It was true that she didn’t always know whether an action or intention was abusive, suspect, or normal. Nuances frequently escaped her understanding, and indeed, frightened her. She was often left confused, like someone a bit slow on the uptake who finds herself unable to keep up in a group of quick-witted people.

‘All very understandable,’ Leo assured her, ‘given your history.’

Oddly, she did not feel appreciative of Leo’s understanding. She felt patronized, and unreasonably angry with him. Her mother had turned up dead drunk to their wedding, it was true, but she’d died quite soon afterwards, and Leo had never met the husband, who’d killed himself when Lusina was sixteen. Leo knew only the bare bones of her history so what right did he have to comment about it? Most of it she couldn’t even remember herself, though lately, much to her discomfort, that had begun to change.
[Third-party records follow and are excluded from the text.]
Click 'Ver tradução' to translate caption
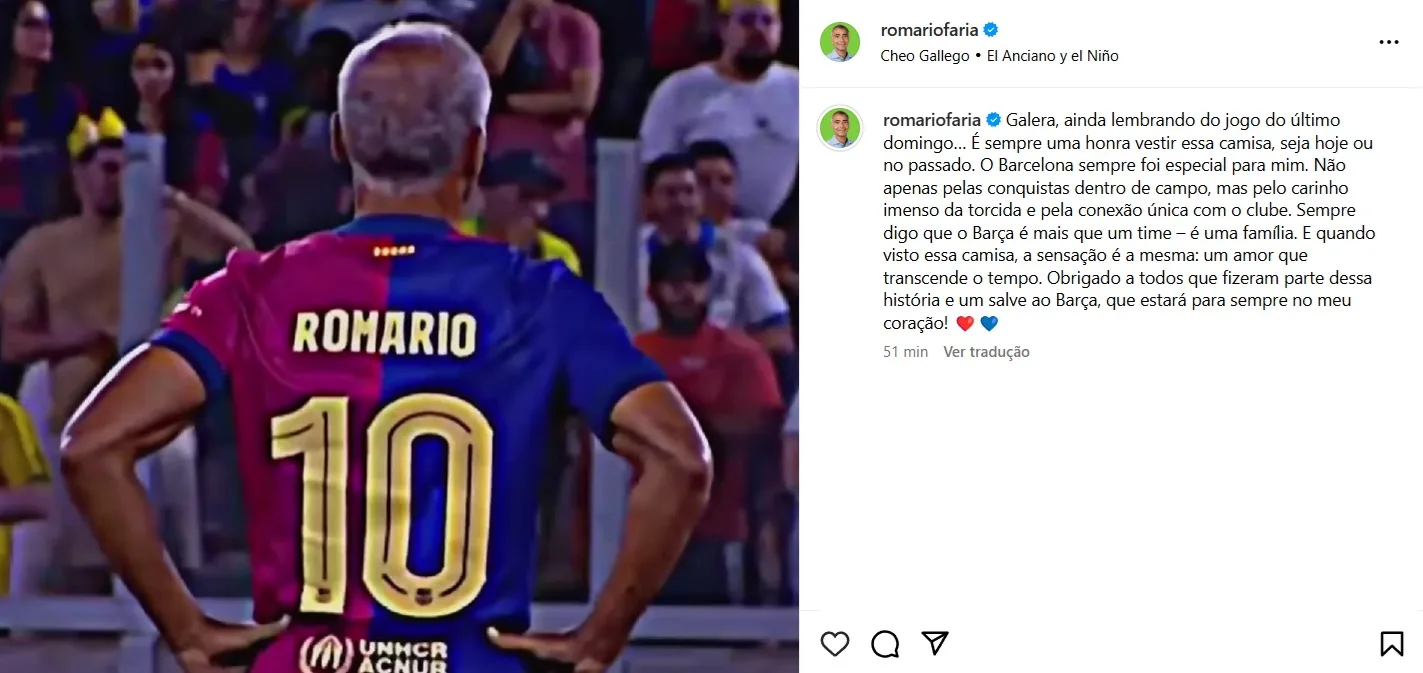1423x673 pixels. (986, 352)
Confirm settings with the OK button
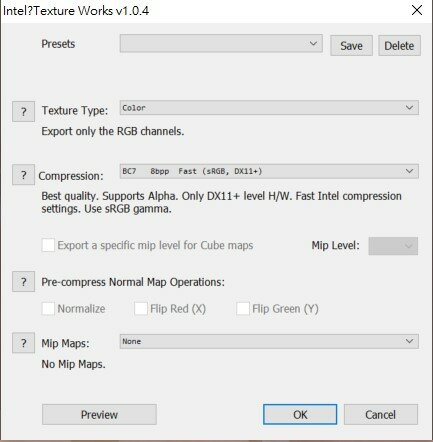The image size is (433, 442). coord(300,415)
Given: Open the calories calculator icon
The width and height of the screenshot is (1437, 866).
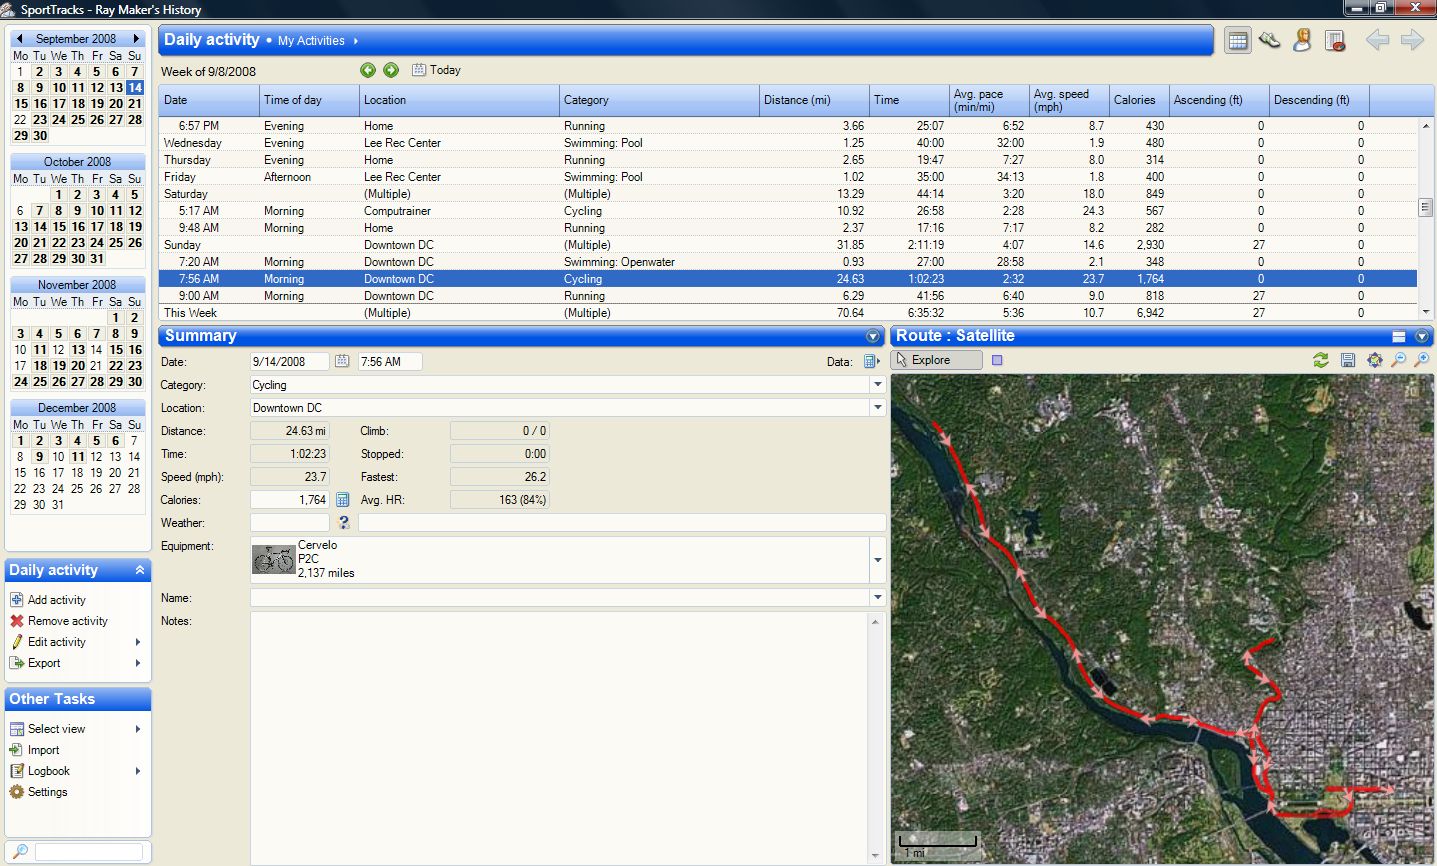Looking at the screenshot, I should tap(342, 500).
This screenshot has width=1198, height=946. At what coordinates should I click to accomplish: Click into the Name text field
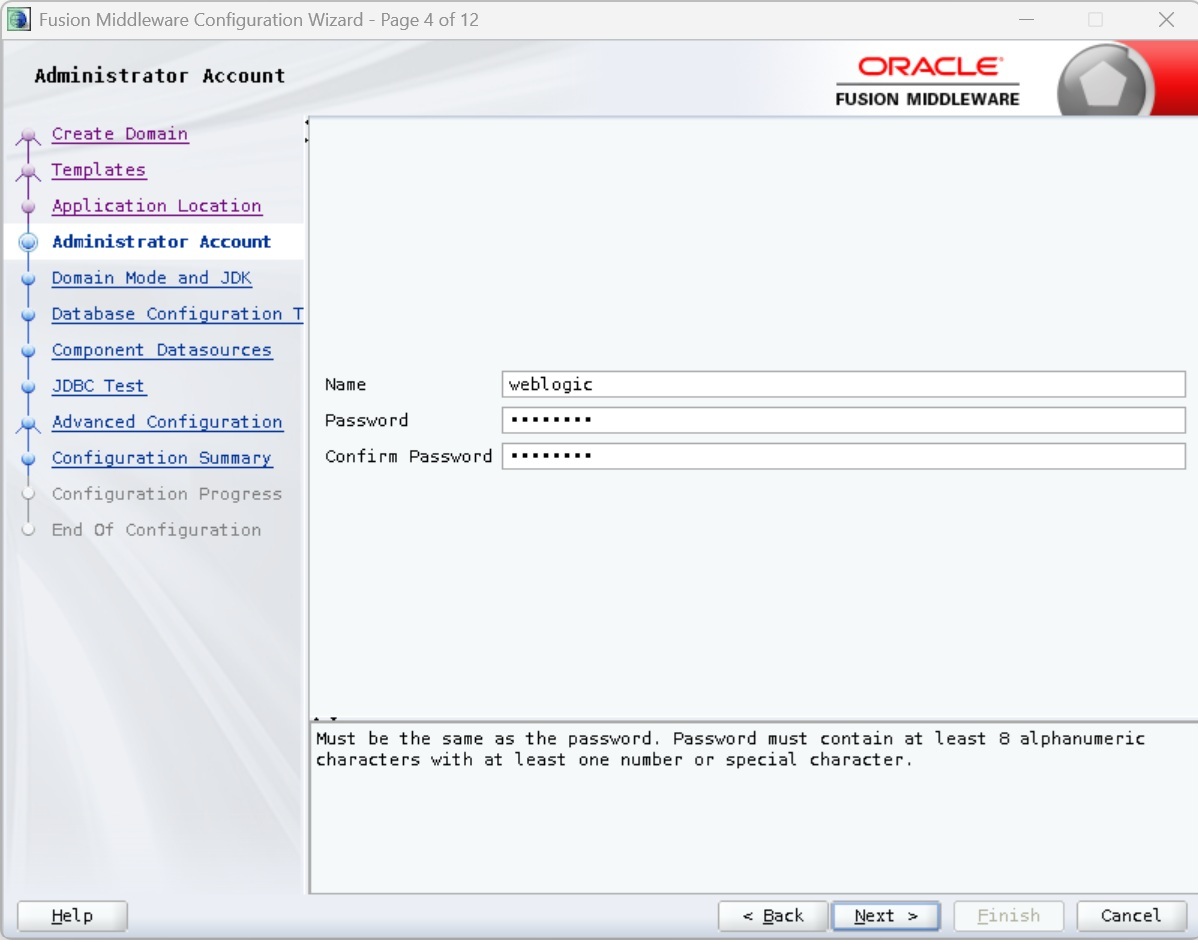pos(843,384)
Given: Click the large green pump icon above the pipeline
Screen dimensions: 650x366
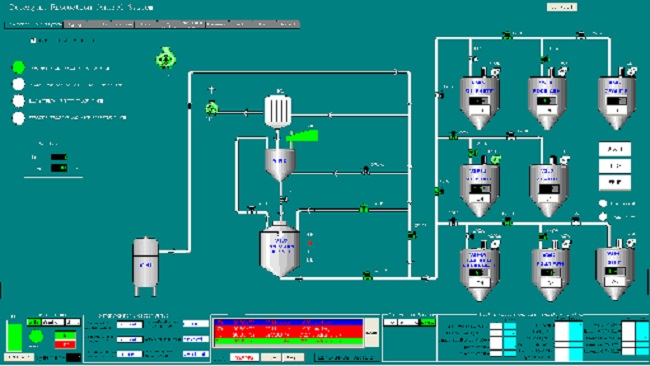Looking at the screenshot, I should 166,58.
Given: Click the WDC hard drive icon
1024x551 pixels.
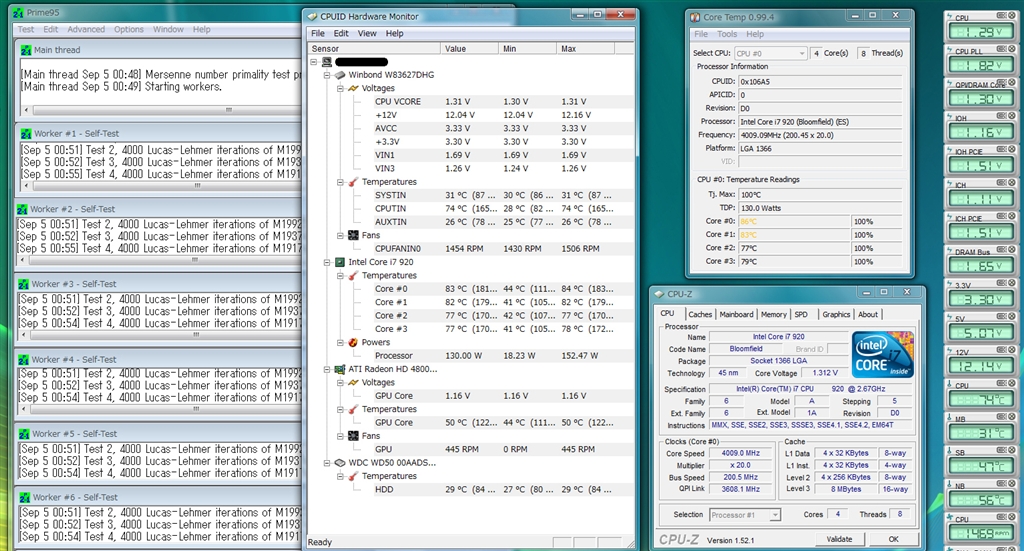Looking at the screenshot, I should [x=339, y=463].
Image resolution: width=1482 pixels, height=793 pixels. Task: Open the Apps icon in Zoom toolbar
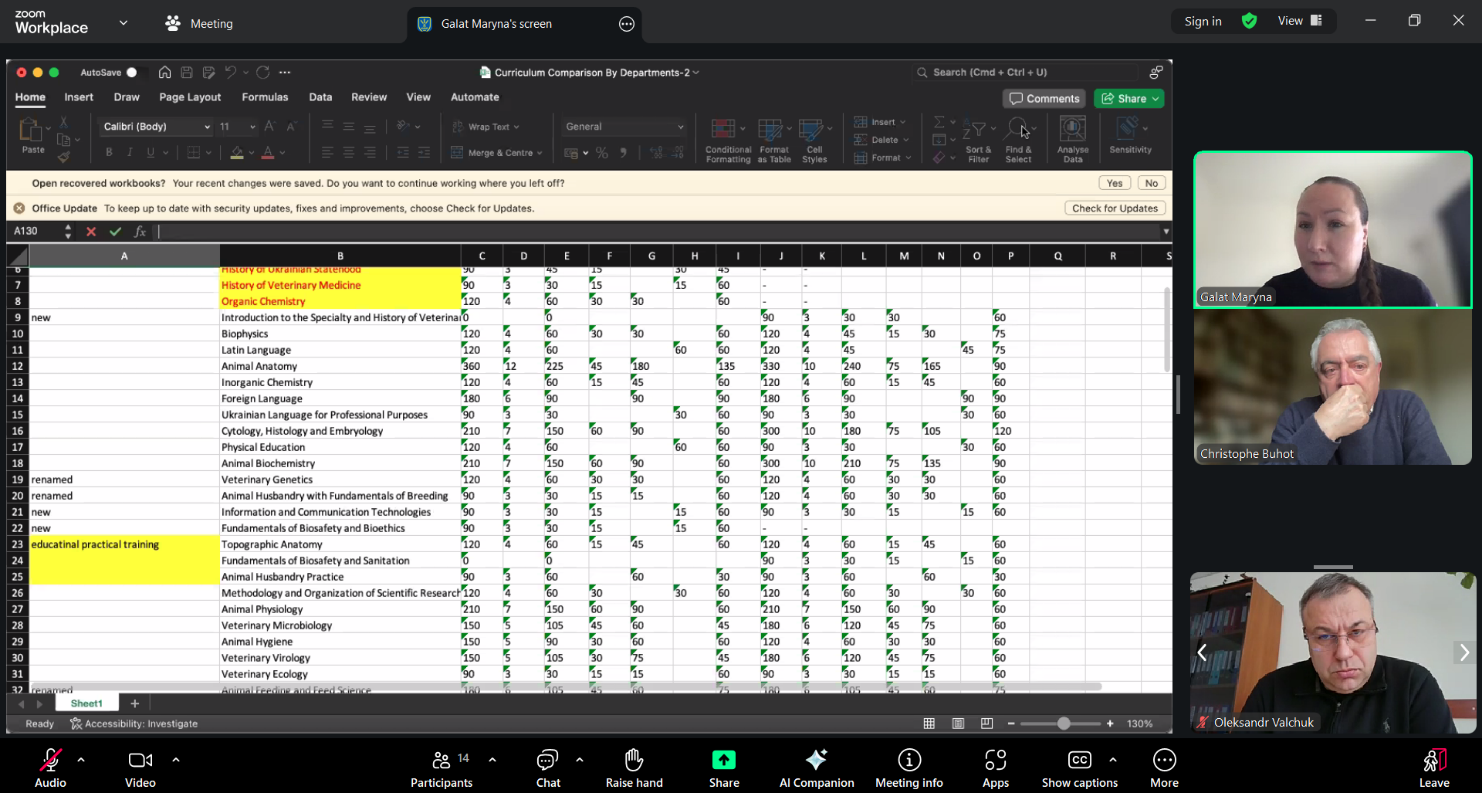[995, 761]
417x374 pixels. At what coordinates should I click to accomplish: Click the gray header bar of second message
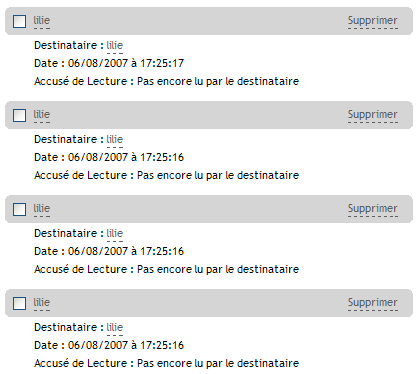click(209, 115)
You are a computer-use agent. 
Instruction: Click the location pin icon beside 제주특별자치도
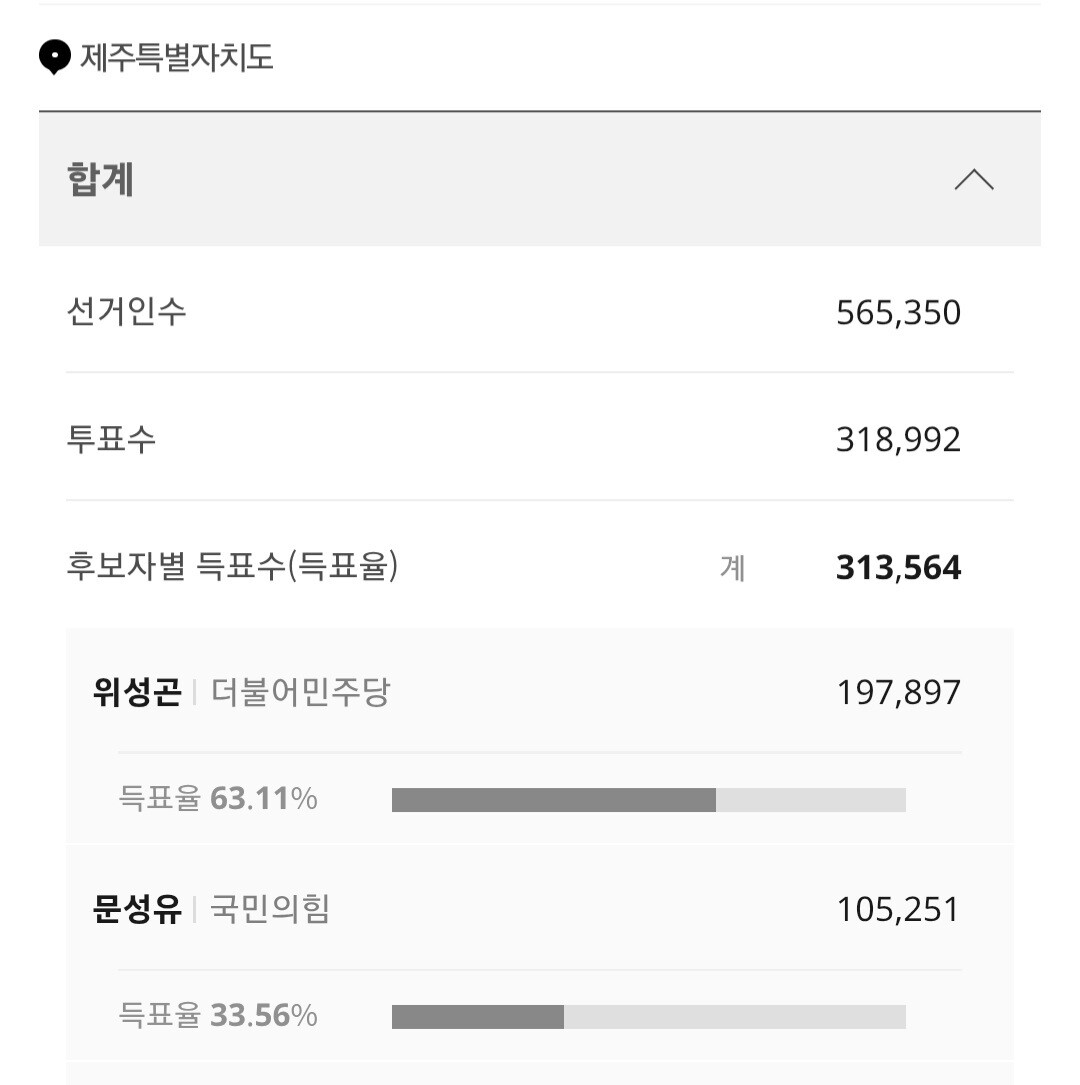pyautogui.click(x=55, y=57)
The older she got, Lusina thought as the Allegretto came to its conclusion, the less capable she became of maintaining the distance between her present and her past, the distance that had so far allowed her to live at all, in any real sense of the word.

She’d now pulled up outside Adam’s house without any awareness of how she’d got there. That was scary. Eleven-year-old Will was swinging on Adam’s rickety gate and chewing a large wad of gum. He blew a bubble at her in welcome.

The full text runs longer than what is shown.